--- Given information Enclosed Below ---

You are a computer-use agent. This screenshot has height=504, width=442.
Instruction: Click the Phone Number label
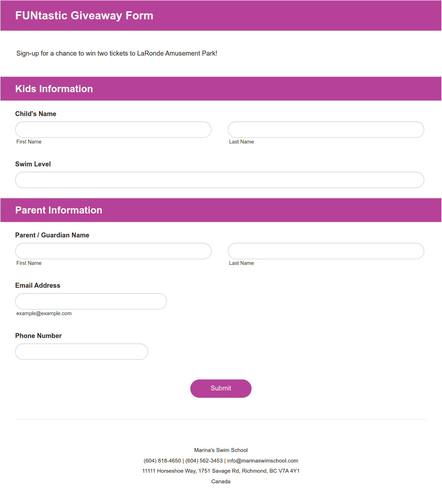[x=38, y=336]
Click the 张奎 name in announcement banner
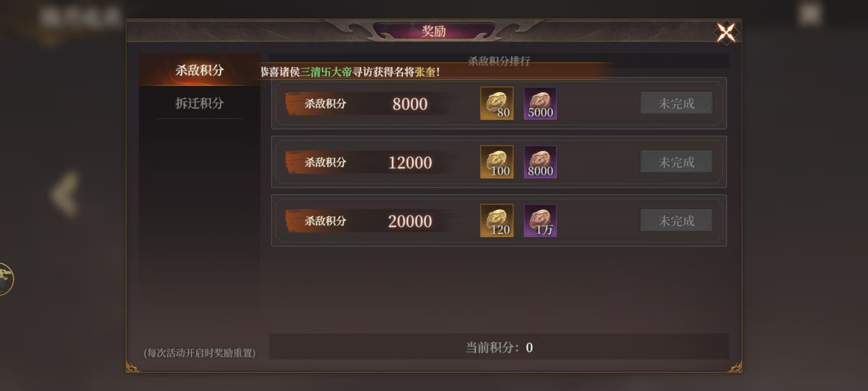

--- End of Enclosed Given information ---
--- Given information Enclosed Below ---

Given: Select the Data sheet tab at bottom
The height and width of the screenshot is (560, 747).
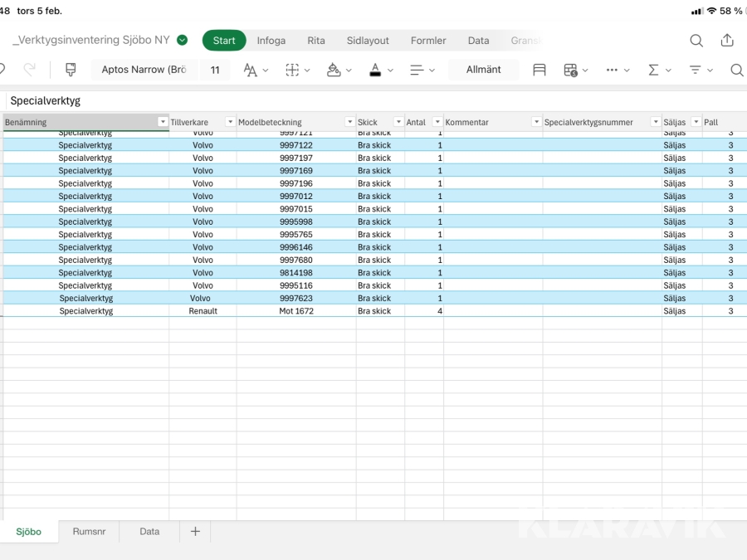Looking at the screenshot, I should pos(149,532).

--- End of Enclosed Given information ---

### Your assignment
Begin at the line in the entries above that has "You are a computer-use", stop after the line that has "Click the 张奎 name in announcement banner", and output exactly those lines without pictures.

### Exercise solution
You are a computer-use agent. This screenshot has height=504, width=442.
Instruction: Click the Phone Number label
[x=38, y=336]
Click the 张奎 name in announcement banner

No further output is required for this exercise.